Ева переменила позу и присела на колени, потянувшись всем телом к Леви. Её щёки были приятно прохладными от ночного воздуха, и пальцы нежно коснулись слабой щетины на лице Леви. Недолго думая, она приникла к нему, обвив его шею руками так, будто не хотела больше отпускать. Её губы мягко приоткрылись, и Леви перехватил инициативу, усадив её между своих ног. Невообразимое количество раз последние пару дней он клал руки на её талию, и каждый раз его прикосновения становились мягче и взволнованней. Ева в его руках была подобна самой хрупкой бабочке, доставшейся заядлому коллекционеру, и Леви не упускал шанса провести по её спине рукой, чтобы насладиться теплом её тела. То, что происходило между ними, никак не могло быть сном.

Рассвет был нарисован толстыми пушистыми кистями. Утро раскидывало свои широкие объятья, и теперь граница между небесами и водной гладью была чёткой, словно её расчертили линейкой. Солнце, золотой диск, скользивший по алому небосклону, медленно ползло вверх, и его багровый ореол растворялся в зелёно-голубом полотне, возвысившимся над лазурью. Чайки разрезали острыми крыльями морскую гладь, и вода захлёбывалась собственным блеском, подаренным солнечными лучами.

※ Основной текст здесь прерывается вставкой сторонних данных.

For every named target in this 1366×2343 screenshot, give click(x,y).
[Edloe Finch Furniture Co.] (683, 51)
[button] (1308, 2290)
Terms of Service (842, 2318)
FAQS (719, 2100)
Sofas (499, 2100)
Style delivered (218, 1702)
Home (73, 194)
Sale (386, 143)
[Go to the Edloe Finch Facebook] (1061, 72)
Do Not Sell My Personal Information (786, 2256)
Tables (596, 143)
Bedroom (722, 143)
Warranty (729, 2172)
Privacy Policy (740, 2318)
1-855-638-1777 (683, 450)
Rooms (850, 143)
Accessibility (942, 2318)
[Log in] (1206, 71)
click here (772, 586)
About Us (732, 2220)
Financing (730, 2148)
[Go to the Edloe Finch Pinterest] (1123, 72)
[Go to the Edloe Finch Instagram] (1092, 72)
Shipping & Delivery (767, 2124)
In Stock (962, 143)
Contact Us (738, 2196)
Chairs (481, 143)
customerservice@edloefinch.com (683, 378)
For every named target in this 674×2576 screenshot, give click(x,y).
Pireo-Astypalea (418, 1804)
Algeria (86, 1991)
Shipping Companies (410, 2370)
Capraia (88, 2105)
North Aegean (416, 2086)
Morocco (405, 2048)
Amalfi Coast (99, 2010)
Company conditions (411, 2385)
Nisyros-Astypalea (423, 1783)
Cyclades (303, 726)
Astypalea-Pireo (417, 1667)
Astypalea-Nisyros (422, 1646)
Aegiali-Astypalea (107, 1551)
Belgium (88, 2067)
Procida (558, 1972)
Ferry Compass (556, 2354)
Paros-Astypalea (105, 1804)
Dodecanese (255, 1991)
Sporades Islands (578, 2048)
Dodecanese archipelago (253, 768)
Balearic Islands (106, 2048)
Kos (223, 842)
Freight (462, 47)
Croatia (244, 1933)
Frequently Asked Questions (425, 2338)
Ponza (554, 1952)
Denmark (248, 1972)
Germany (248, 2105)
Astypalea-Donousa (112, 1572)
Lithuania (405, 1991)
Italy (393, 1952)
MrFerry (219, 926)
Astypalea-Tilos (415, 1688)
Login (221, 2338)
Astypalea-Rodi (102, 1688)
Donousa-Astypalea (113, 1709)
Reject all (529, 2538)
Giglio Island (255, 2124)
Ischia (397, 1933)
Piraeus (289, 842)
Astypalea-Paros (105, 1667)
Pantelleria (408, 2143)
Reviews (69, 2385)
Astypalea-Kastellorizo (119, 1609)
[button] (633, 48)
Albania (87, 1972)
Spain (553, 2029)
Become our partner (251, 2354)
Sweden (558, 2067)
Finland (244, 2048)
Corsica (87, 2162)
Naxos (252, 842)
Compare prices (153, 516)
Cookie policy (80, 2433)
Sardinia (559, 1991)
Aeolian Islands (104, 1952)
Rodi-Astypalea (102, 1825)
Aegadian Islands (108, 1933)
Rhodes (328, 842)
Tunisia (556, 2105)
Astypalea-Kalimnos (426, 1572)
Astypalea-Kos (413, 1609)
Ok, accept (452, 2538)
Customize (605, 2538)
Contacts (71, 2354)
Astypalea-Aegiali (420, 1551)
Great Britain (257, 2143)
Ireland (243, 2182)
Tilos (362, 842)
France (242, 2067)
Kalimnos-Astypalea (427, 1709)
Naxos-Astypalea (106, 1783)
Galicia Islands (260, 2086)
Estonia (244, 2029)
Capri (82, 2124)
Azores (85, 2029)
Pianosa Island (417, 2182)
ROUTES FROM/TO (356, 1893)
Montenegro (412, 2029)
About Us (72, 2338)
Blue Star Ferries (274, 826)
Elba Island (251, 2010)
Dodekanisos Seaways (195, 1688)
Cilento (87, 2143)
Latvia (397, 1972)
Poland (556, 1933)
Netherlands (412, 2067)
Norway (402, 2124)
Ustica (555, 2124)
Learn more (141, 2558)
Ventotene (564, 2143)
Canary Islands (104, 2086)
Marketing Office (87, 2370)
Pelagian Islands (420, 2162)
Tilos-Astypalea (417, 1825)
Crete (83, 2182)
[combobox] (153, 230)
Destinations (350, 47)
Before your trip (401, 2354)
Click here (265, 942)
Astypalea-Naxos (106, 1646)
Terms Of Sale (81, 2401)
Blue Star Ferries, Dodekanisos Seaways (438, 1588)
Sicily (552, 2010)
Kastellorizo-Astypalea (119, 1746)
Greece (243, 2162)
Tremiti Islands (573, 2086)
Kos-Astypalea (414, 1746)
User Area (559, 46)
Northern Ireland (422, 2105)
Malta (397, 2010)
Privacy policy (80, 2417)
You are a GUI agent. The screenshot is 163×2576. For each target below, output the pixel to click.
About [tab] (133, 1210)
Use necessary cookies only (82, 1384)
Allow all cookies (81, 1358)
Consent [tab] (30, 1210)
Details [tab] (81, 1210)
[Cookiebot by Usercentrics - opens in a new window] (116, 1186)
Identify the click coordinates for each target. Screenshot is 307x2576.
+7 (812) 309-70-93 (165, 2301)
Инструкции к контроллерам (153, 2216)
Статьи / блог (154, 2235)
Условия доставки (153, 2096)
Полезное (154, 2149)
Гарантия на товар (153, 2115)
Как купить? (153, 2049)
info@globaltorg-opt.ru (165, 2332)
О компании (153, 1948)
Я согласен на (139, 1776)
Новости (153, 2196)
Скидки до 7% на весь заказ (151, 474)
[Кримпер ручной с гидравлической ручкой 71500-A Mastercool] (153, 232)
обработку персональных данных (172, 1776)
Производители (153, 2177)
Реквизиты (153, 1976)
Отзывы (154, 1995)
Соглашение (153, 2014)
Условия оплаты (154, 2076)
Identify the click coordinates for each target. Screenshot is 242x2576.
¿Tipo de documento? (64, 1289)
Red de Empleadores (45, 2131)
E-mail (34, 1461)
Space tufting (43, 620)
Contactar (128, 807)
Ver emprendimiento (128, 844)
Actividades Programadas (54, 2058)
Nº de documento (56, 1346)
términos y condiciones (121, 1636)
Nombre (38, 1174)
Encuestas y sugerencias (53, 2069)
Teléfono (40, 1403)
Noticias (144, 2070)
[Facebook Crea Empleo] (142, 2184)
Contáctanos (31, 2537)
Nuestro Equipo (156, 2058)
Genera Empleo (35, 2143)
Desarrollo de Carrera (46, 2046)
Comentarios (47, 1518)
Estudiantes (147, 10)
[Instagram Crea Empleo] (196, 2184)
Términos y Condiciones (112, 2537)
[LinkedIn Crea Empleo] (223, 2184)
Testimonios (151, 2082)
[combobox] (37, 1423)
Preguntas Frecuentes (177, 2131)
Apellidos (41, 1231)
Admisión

Ева тихо сопела на груди Леви, сложив руки под подбородком, и он, спавший скромными урывками, впервые посчитал бессонницу не проклятьем. Воздух был чист и нежен, и песок под их телами казался самой мягкой на свете кроватью, пока одна единственно-нужная ему на всём свете женщина, видевшая во сне что-то крайне интересное, прижималась к нему. И, возможно, Ева потом ругалась бы на то, что он не разбудил её посмотреть на рассвет, но он всеми силами хотел продлить это безмятежное спокойствие, которое царило в предрассветный час под алым небосклоном.